Ilha dos Amores # 123
Ainda a propósito da exposição de pintura de Nicolau Saião, patente no Instituto Politécnico de Portalegre, até 25 de Fevereiro, recebemos este texto de Ruy Ventura.
NICOLAU, PINTOR
Antes de conhecer Nicolau Saião como poeta e como cidadão, conheci-o como pintor. Melhor dizendo: antes de contactar com a poesia e com a vertical acção cívica deste Homem, comecei por me interessar pela sua pintura. Houve mesmo uma época em que, para mim, ela era apenas pintor - não me passando sequer pela cabeça que navegava, sobretudo, nos oceanos da Poesia.
Recordo bem o dia em que descobri os seus quadros. Tinha 15/16 anos. Visitando, em Portalegre, uma exposição de artistas alentejanos na encantadora galeria situada - estranha vizinhança... - entre a igreja do Espírito Santo e os sanitários públicos, fui encontrar duas obras que me tocaram particularmente, pela sua estranheza, pela sua capacidade de penetração, através das cores e dos traços, na Alma humana. Uma das pinturas tinha o vidro partido, colado com fita-cola, o que lhe dava um interessante aspecto subversivo, no meio de alguns óleos com farpela lustrosa, mas com corpo mal-asado.
Quando, mais tarde, comecei a conhecer a obra escrita de Nicolau Saião, foi-se desenhando uma convicção que não mais deixei (e tenho aprofundado): a sua pintura é inseparável da sua poesia. Criação plástica e criação verbal são duas vertentes da mesma montanha, de que fazem parte também as suas crónicas e os seus ensaios (felizmente) heterodoxos, tábuas diversas de um retábulo ainda em crescimento.
Surrealista na melhor acepção da palavra, Nicolau Saião vem construindo há mais de trinta anos uma obra plástica dotada de coerência assinalável. Sem se revestir de monotonia, vai tocando diversas técnicas de expressão e múltiplas formas de representação, para melhor interpretar as imagens interiores e exteriores que a dominam. Chamo-lhe "surrealista" não apenas por ter integrado o movimento logo no início dos anos '70. Fugindo deliberadamente do catecismo banal que muitos epígonos vão imitando com maior ou menor técnica, os quadros de Nicolau assumem aquilo que, de melhor, o verdadeiro Surrealismo nos tem trazido: a libertação total do ser humano e a abertura dos seus olhos a um Universo cheio de maravilha, mesmo quando as sombras desejam obscurecê-lo.

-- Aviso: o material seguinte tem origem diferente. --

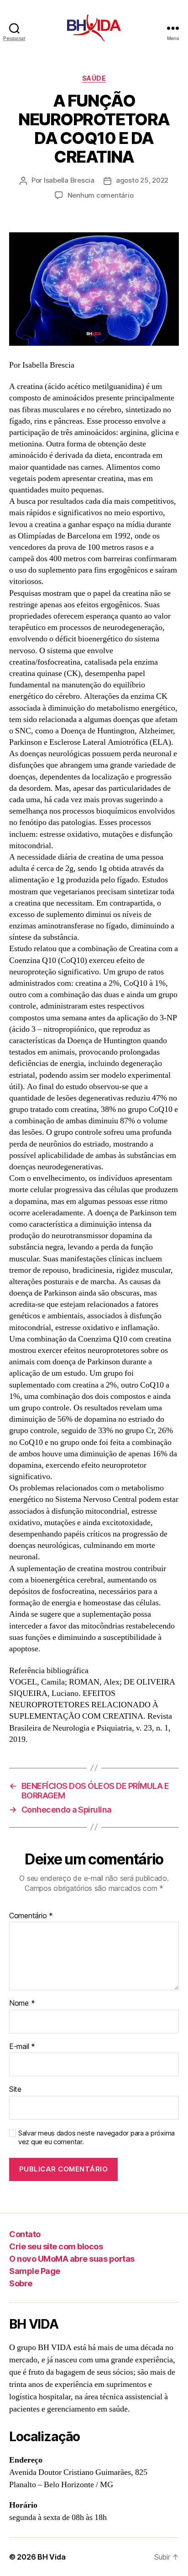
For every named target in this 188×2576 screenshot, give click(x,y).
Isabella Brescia (69, 180)
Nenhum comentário (101, 195)
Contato (25, 2234)
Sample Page (34, 2271)
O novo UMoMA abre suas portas (72, 2259)
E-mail (22, 2047)
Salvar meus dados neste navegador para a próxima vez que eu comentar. (96, 2137)
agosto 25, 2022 (142, 180)
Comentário (31, 1916)
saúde (94, 78)
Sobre (20, 2283)
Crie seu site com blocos (56, 2246)
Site (15, 2089)
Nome (22, 2003)
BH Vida (51, 2556)
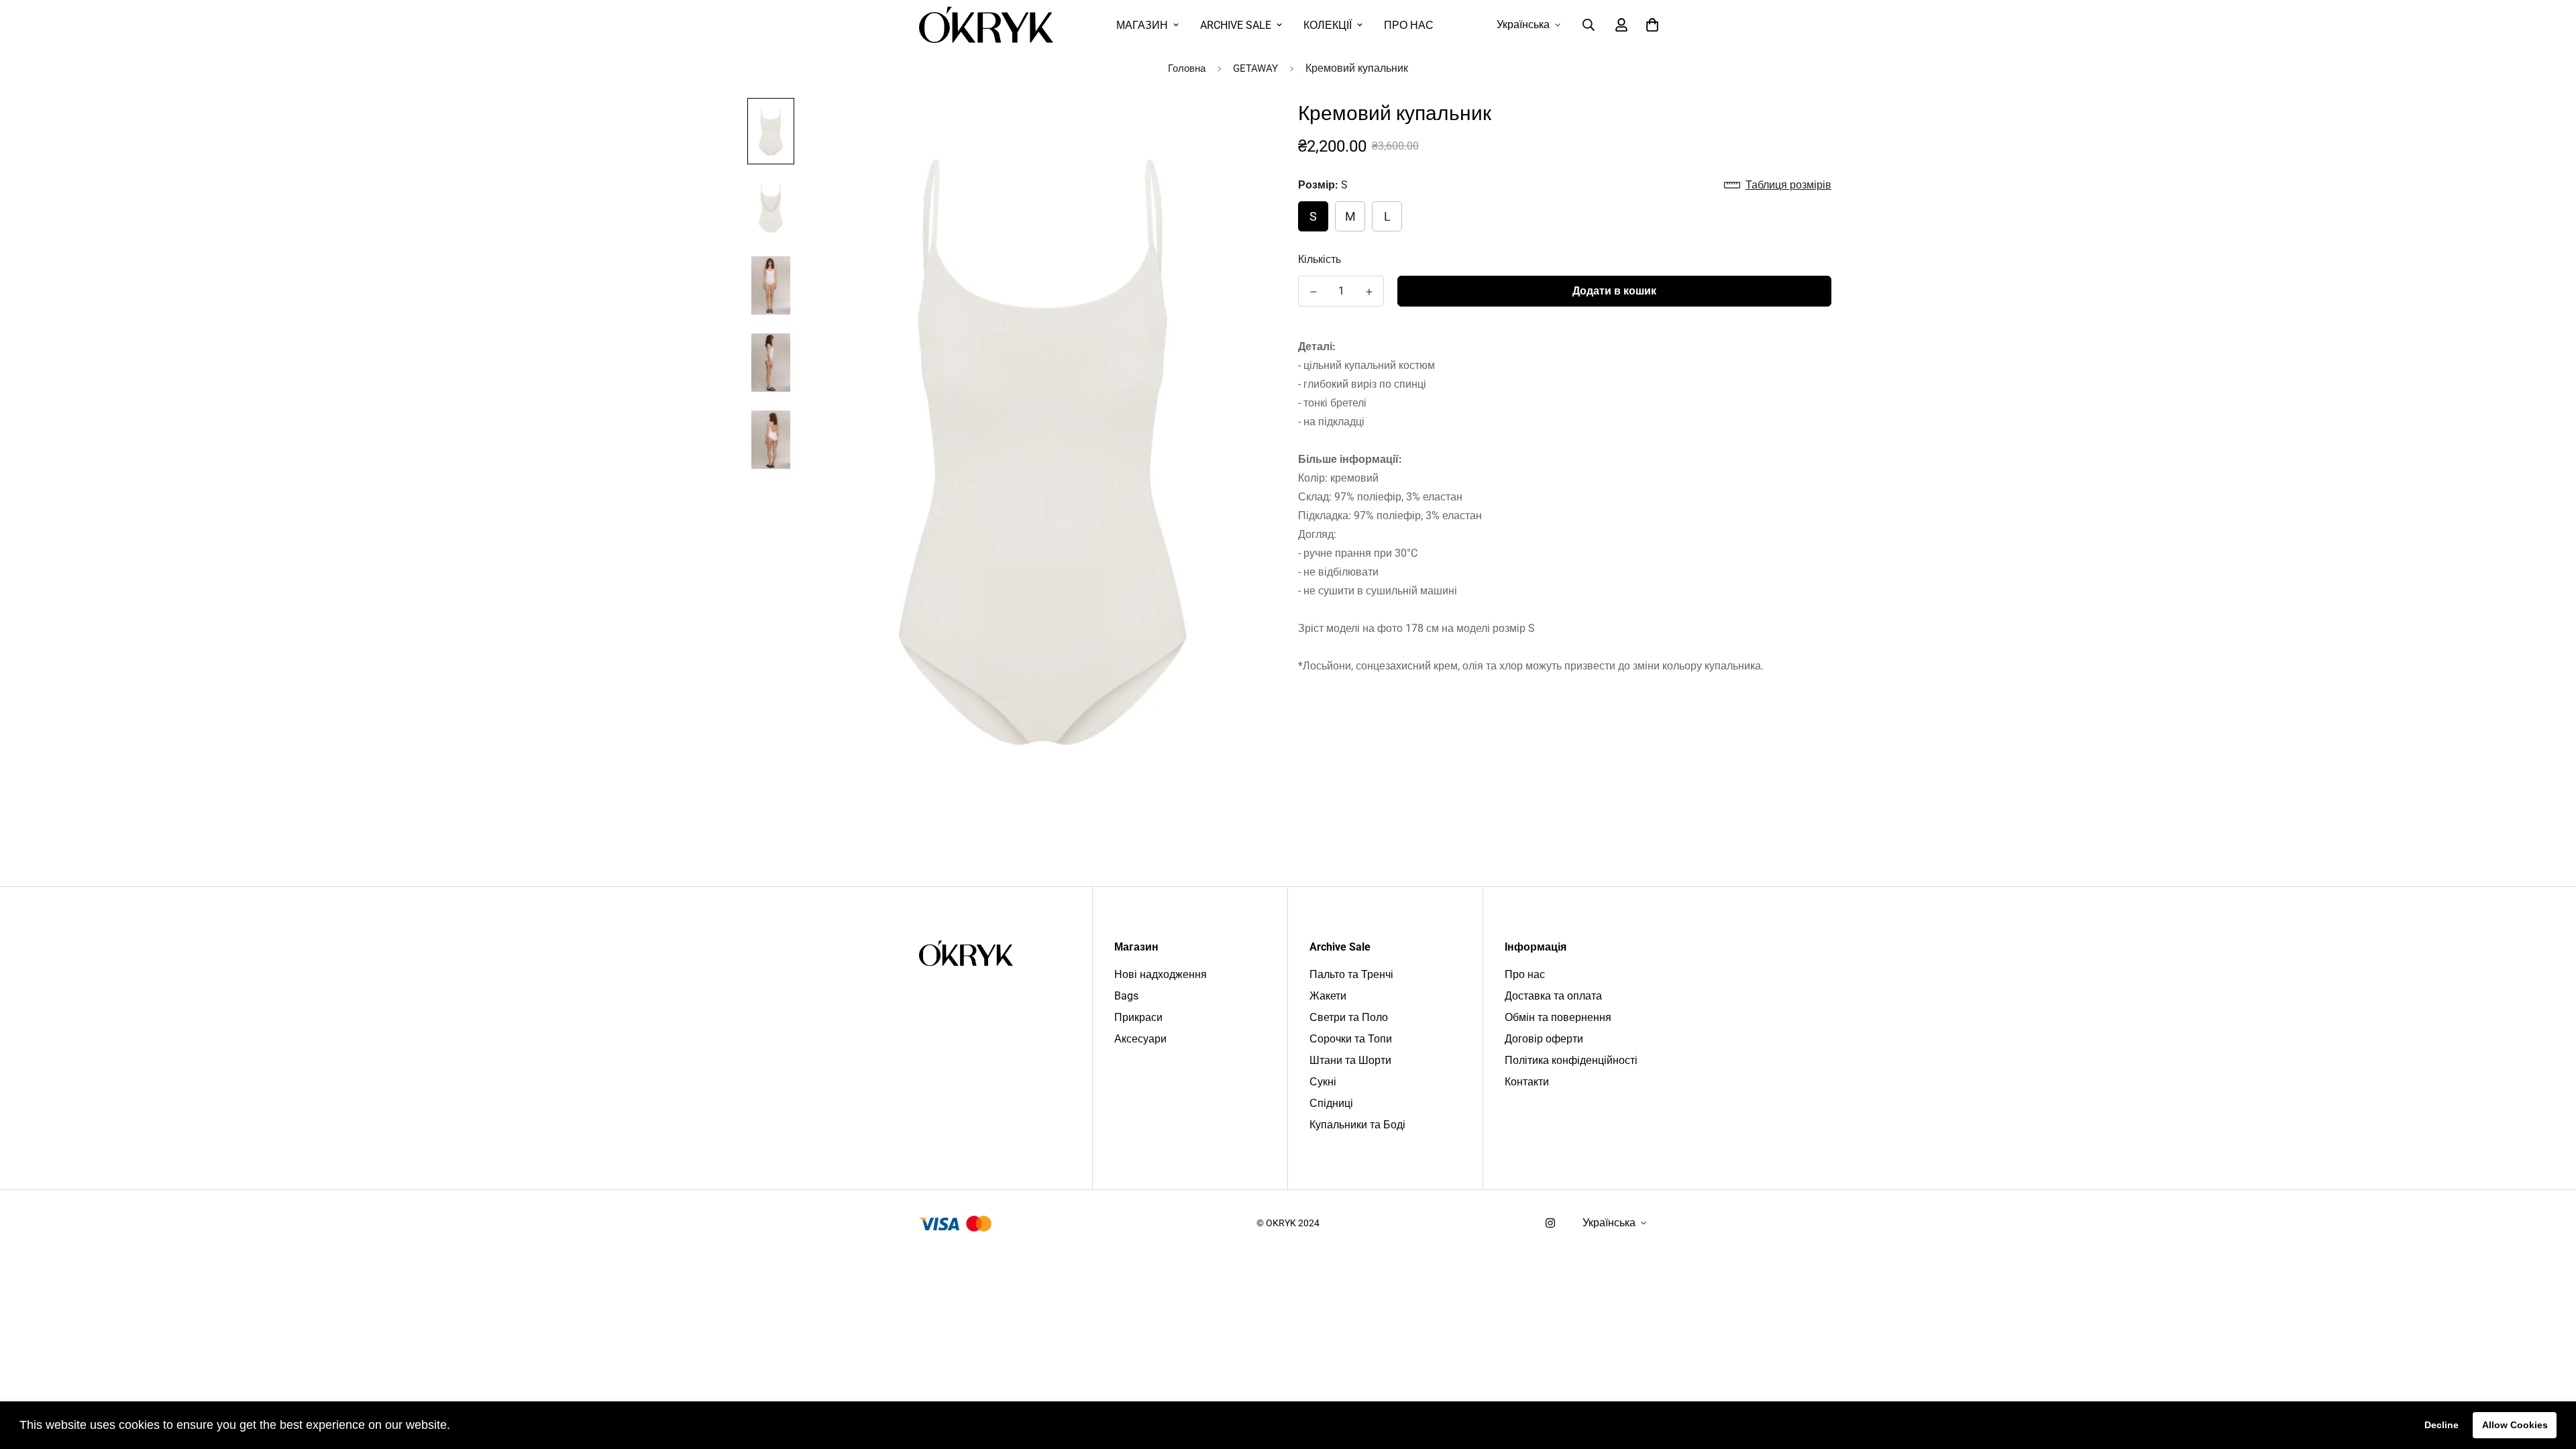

Dramaturgo com obra publicada (ignorada pela companhia portalegrense - o que se lamenta...), autor da poesia intensa d' Os Objectos Inquietantes, de Flauta de Pan e d'Os Olhares Perdidos - Nicolau Saião parece querer corporizar, também na pintura, "a grande aventura" que, segundo Fernando Batalha, no nosso interior "se desenrola".
Com uma liberdade notável, tem construído centenas (milhares?) de obras que combinam - com sabedoria - a nostalgia e o encantamento, imagens vindas da infância com o nojo da hipocrisia social, ironia e sarcasmo com uma religiosidade que tantas vezes timidamente assoma. Traço e cor reúnem-se para elevar formas mais ou menos nítidas, retratos mais ou menos claros - elementos que ultrapassam a representação do real para criarem outra realidade, inquietante e misteriosa.
Desassossega-nos, a sua pintura. Com uma figuração internamente multiplicada, com paisagens povoadas por pequenos seres e por pequenas coisas, faz-nos sentir estrangeiros neste mundo de onde se vai ausentando o maravilhoso, que ela contém na sua plenitude.
Abstraccionista e/ou trabalhador incansável de um figurativismo que atrai quem se aproxima sem preconceitos - creio não errar se afirmar que (mesmo fora dos circuitos comerciais) a pintura de Nicolau Saião será reconhecida pela sua inegável originalidade (reconhecimento que já começa a desenhar-se, em benefício da Arte portuguesa).